» **Tasks**
(A) In the article on mobile phones and literacy, what source supplies the data for the graph?
(B) Please transcribe part of the article on mobile phones and literacy word for word: begin at the words "What will happen" and stop after "internet access too.".

» **Given text**

What if you have a mobile phone but you can’t read?

by | Feb 7, 2011


What will happen if mobile phone use carries on expanding at its current rate in Africa, but literacy rates don’t improve?  This graph, using data from the World Bank’s World Development Indicators, gives us the answer:

If (and it’s a quite colossal if), the projections in this graph are correct, then by the end of next year there will be more mobile phone subscriptions in Africa than people who are literate. That’s when illiteracy, and not lack of access to technology, might be the thing that stops people communicating.

You need a minimum of literacy to be able to use a mobile. And if mobile phones become the main way that people access the internet, which may well happen as people leapfrog straight to smartphones, then illiteracy and not lack of technology may become the barrier to internet access too.

Mobile phones can help with literacy, of course, and there are already many pilot programmes testing out how this could work in different contexts. But at the moment the trend seems pretty overwhelming.

This graph shows another source of widening inequalities open up in front of our eyes. People who cannot read will be excluded from the information and opportunties offered by mobile phones and, soon, the internet, as well as those offered by paper and ink.

» **Records supplied**
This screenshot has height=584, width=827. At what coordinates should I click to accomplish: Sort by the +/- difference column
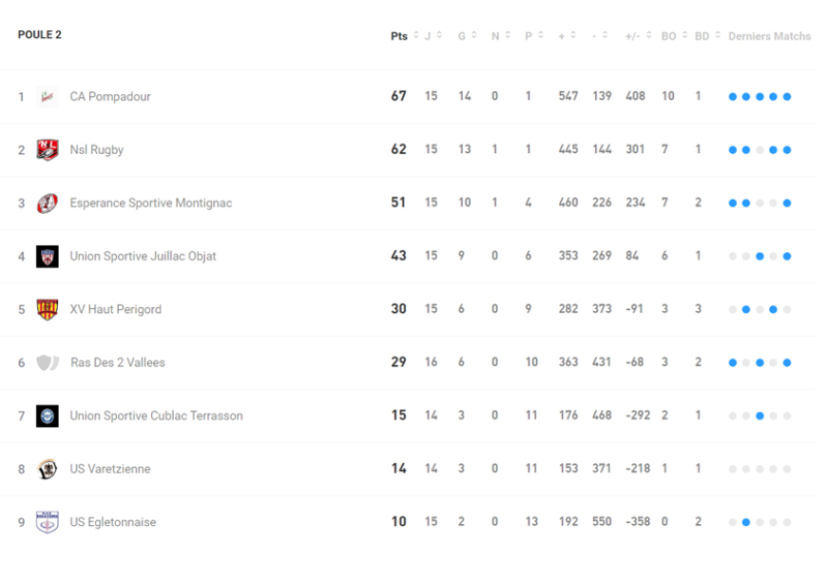(634, 37)
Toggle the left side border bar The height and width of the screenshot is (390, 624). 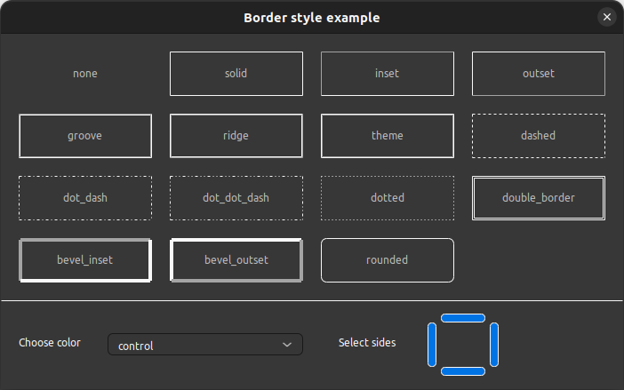[432, 344]
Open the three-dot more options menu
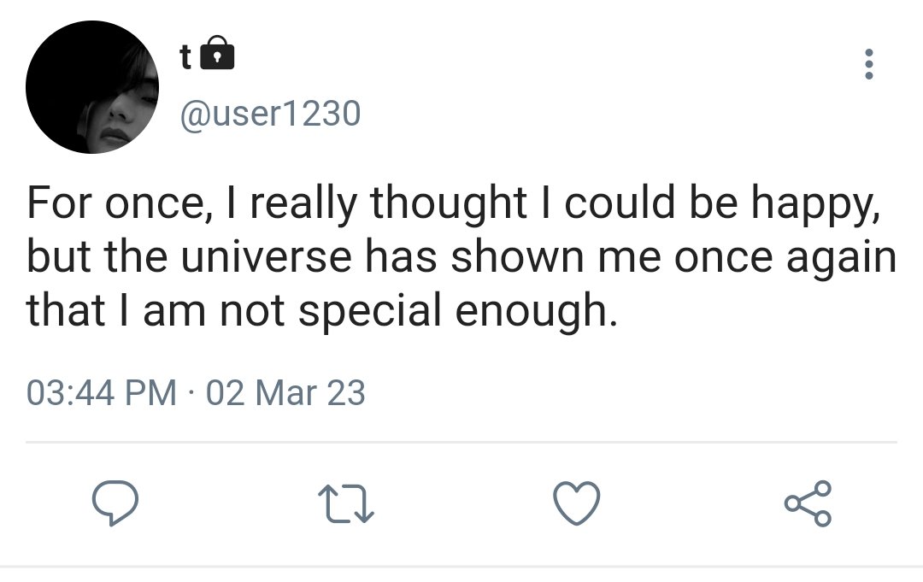The image size is (923, 582). 868,63
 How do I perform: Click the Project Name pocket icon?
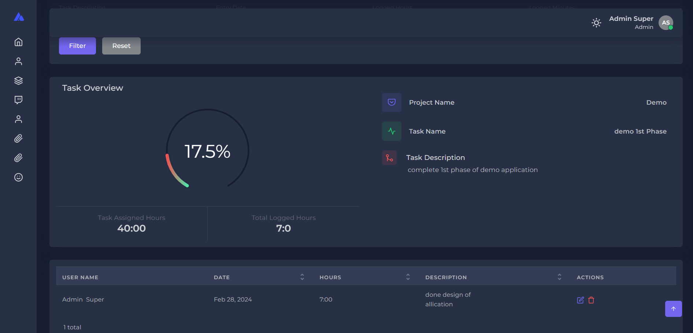pyautogui.click(x=392, y=102)
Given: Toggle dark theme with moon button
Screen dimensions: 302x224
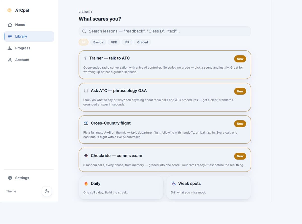Looking at the screenshot, I should click(47, 191).

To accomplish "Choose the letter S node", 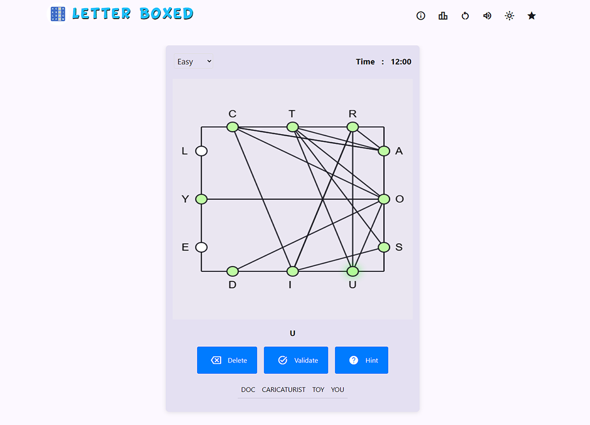I will 384,247.
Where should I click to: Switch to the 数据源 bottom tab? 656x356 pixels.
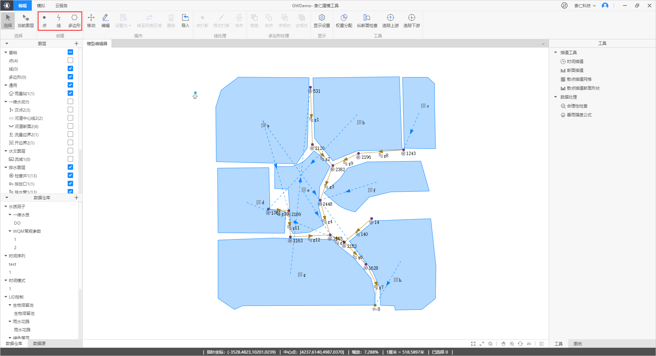pyautogui.click(x=39, y=343)
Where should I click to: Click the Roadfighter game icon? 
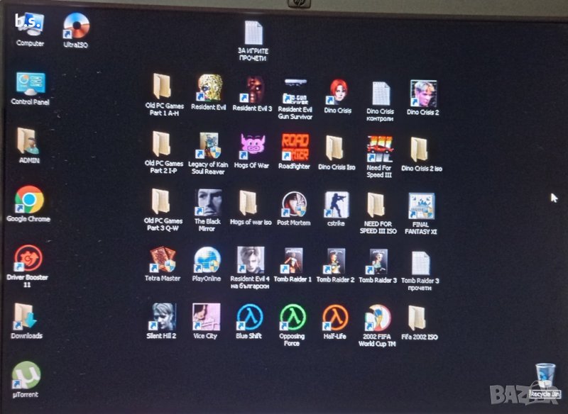click(x=294, y=147)
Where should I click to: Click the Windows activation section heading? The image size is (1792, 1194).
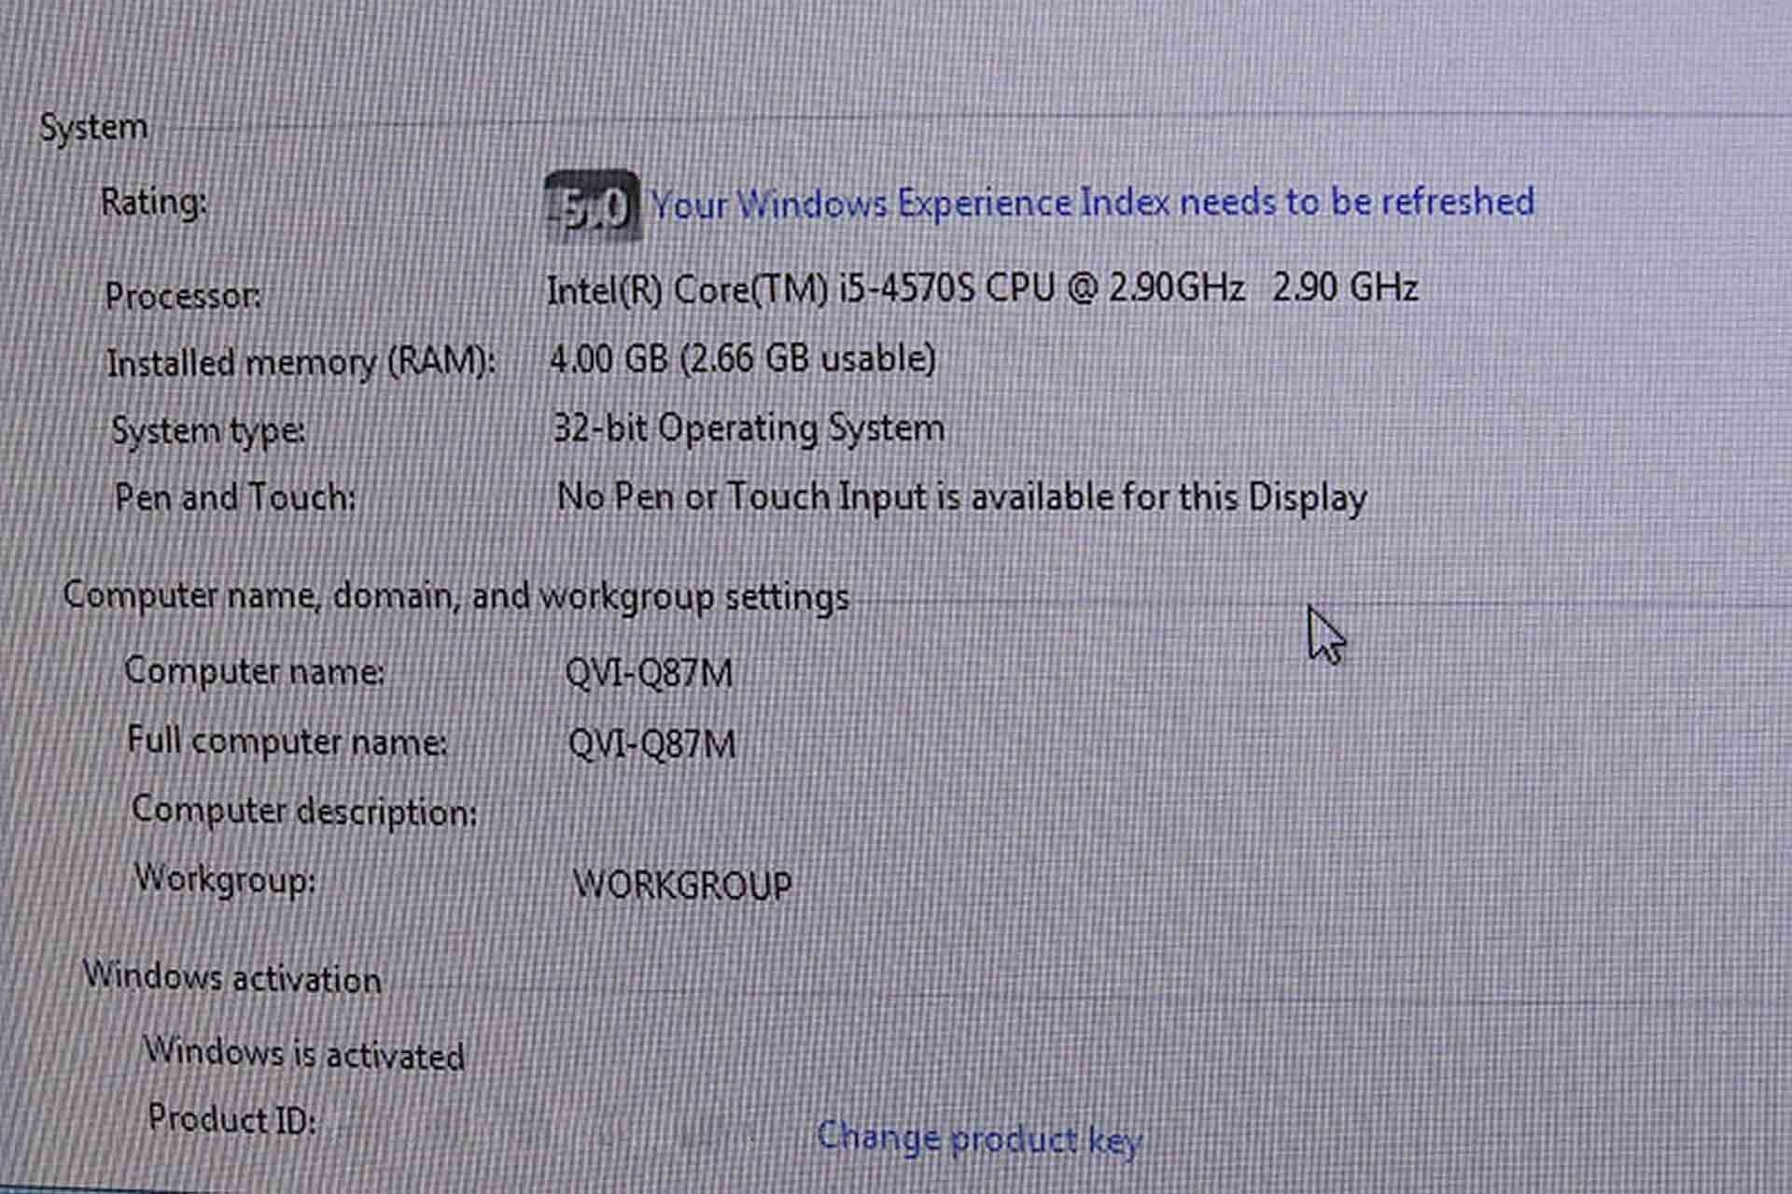pyautogui.click(x=232, y=977)
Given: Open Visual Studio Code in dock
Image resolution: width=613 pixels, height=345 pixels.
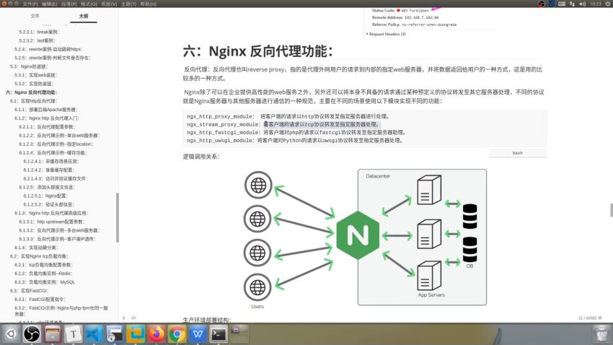Looking at the screenshot, I should click(94, 333).
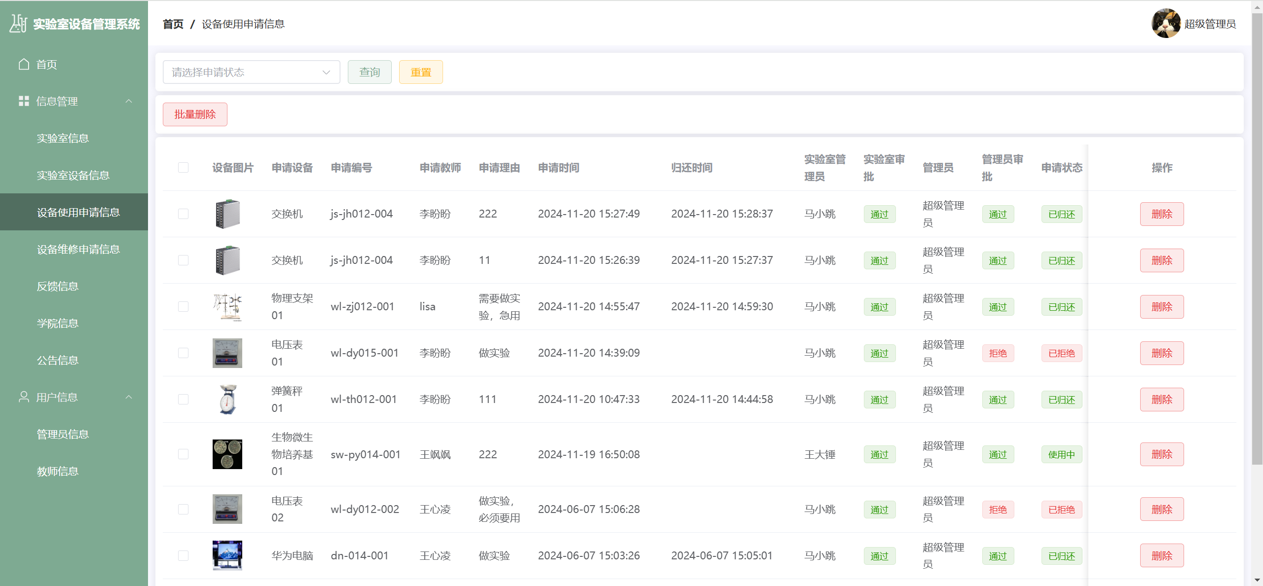Open the 请选择申请状态 dropdown
The height and width of the screenshot is (586, 1263).
pyautogui.click(x=251, y=72)
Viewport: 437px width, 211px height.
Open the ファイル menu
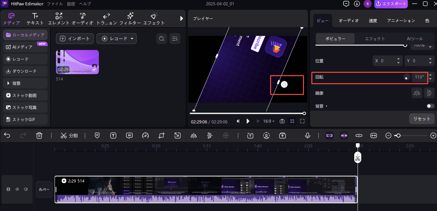coord(55,4)
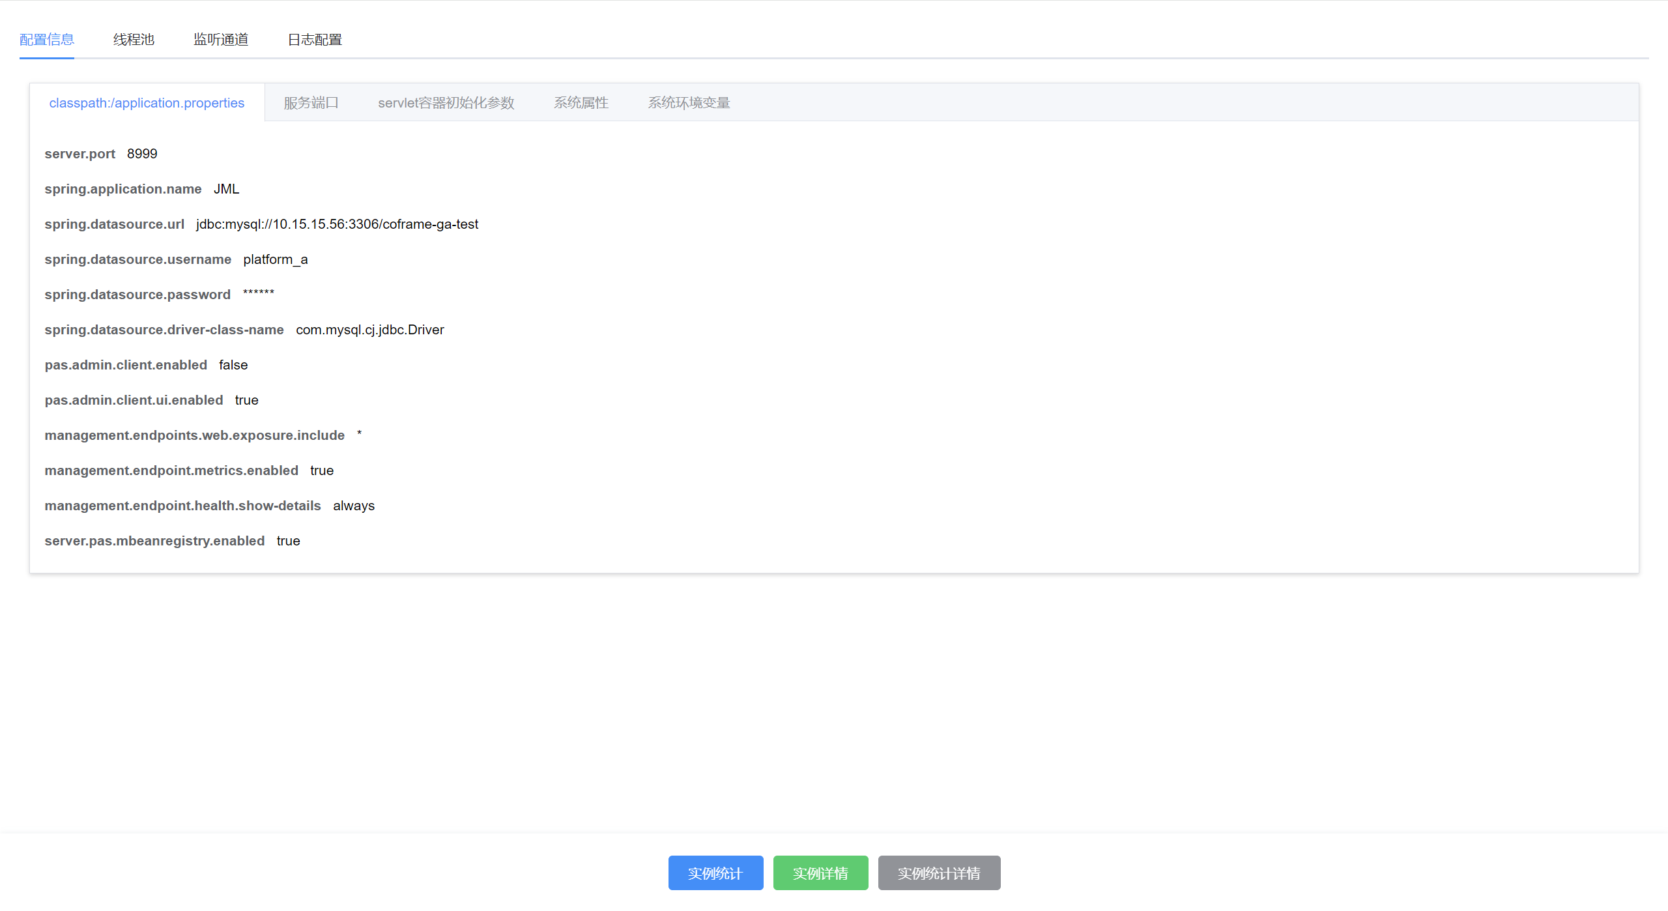The height and width of the screenshot is (911, 1668).
Task: Select classpath:/application.properties sub-tab
Action: click(147, 103)
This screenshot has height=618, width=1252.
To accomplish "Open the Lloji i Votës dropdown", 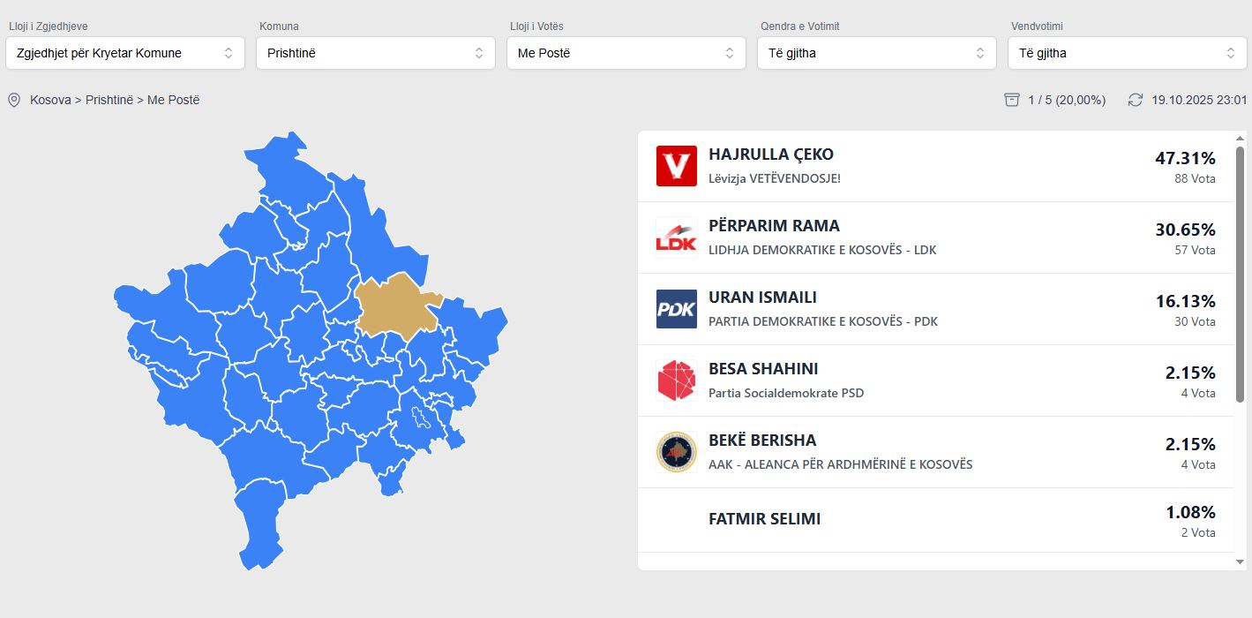I will tap(626, 53).
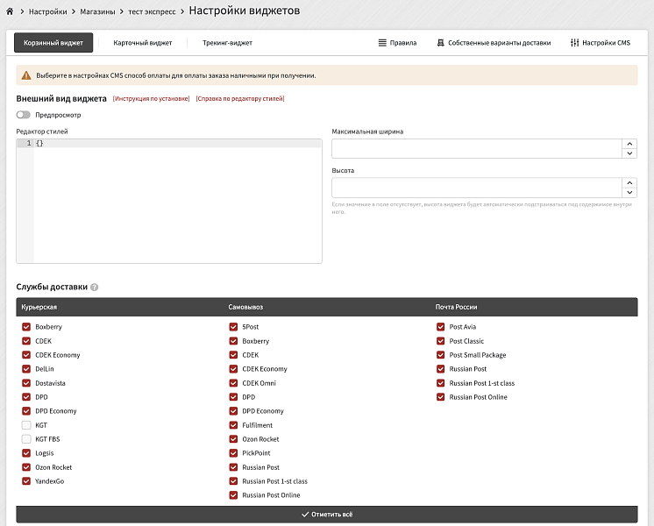The height and width of the screenshot is (526, 654).
Task: Click inside the style editor code area
Action: coord(175,202)
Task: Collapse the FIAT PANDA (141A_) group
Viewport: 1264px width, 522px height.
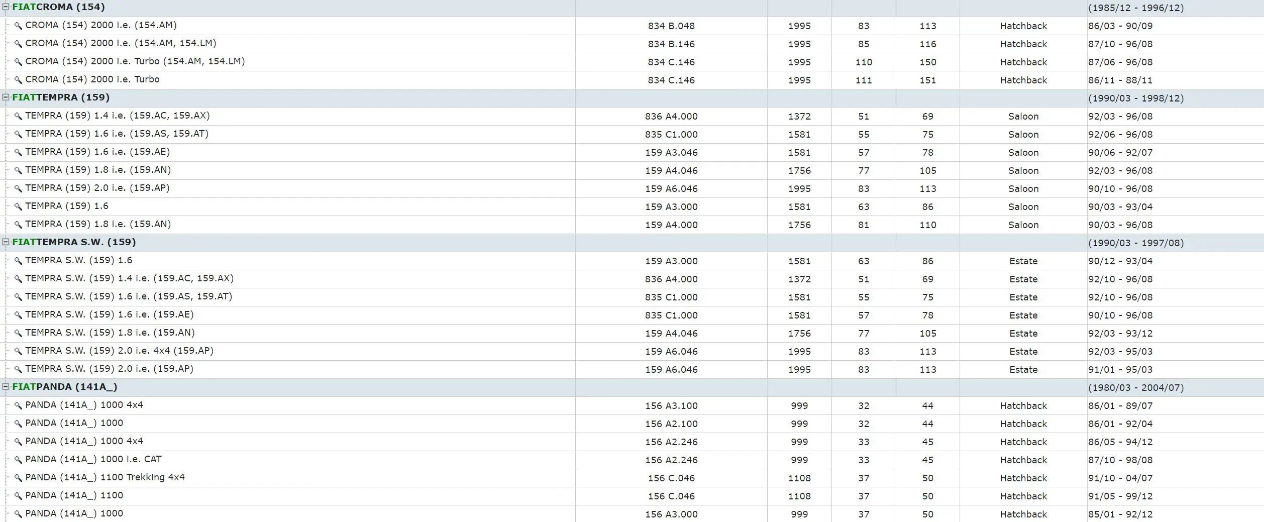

» **Expected results**
(A) The World Bank's World Development Indicators.

(B)
What will happen if mobile phone use carries on expanding at its current rate in Africa, but literacy rates don’t improve?  This graph, using data from the World Bank’s World Development Indicators, gives us the answer:

If (and it’s a quite colossal if), the projections in this graph are correct, then by the end of next year there will be more mobile phone subscriptions in Africa than people who are literate. That’s when illiteracy, and not lack of access to technology, might be the thing that stops people communicating.

You need a minimum of literacy to be able to use a mobile. And if mobile phones become the main way that people access the internet, which may well happen as people leapfrog straight to smartphones, then illiteracy and not lack of technology may become the barrier to internet access too.